## start Text provided
Revuelto, a spring Migas of sorts

This week David Tannis, food writer for the New York Times reprised a recipe for Spanish Asparagus Revuelto from an article originally published in 2014 titled Asparagus, Spanish style.  The inter-web tells me that revuelto is Spanish for scrambled eggs.  So, Spanish asparagus and scrambled eggs.  Sounded good to me.

In reading through the recipe, it struck me that this revuelto sounds a lot like a variation on Migas, which we wrote about several years ago.  A comparison of that Migas to this Revuelto reveals a similar approach in preparation but with more vegetables, without the chickpeas and with eggs scrambled in rather than cooked separately and presented on top of the other ingredients.

I followed Mr. Tannis’ recipe but roughly cut it in half except I used 4 times the amount of pimentón that he called for and double the amount of chorizo.

The end result was very tasty but the eggs didn’t exactly scramble, rather they formed more of a sauce that coated the other ingredients.  I think the asparagus brought a lot more moisture to the dish than I had anticipated, making for the sauciness.  Yummy none the less.
## end Text provided
## start Provided data
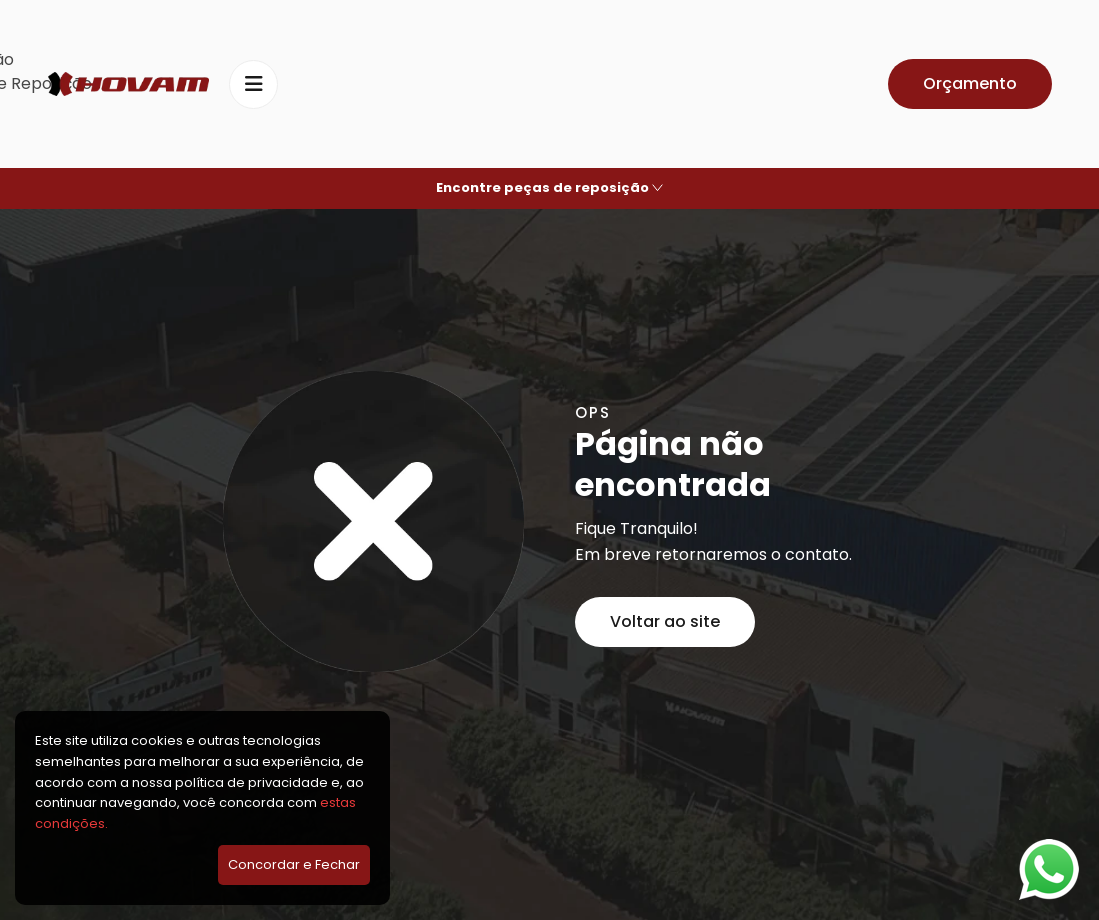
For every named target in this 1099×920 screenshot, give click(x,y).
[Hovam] (129, 84)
## end Provided data
● Stated problem
Swap "sauce" for "glaze" in the revuelto post, then give the passage that begins at "The end result" and stops after "none the less.". The listing above comes from a separate source.

● Answer in full
The end result was very tasty but the eggs didn’t exactly scramble, rather they formed more of a glaze that coated the other ingredients.  I think the asparagus brought a lot more moisture to the dish than I had anticipated, making for the sauciness.  Yummy none the less.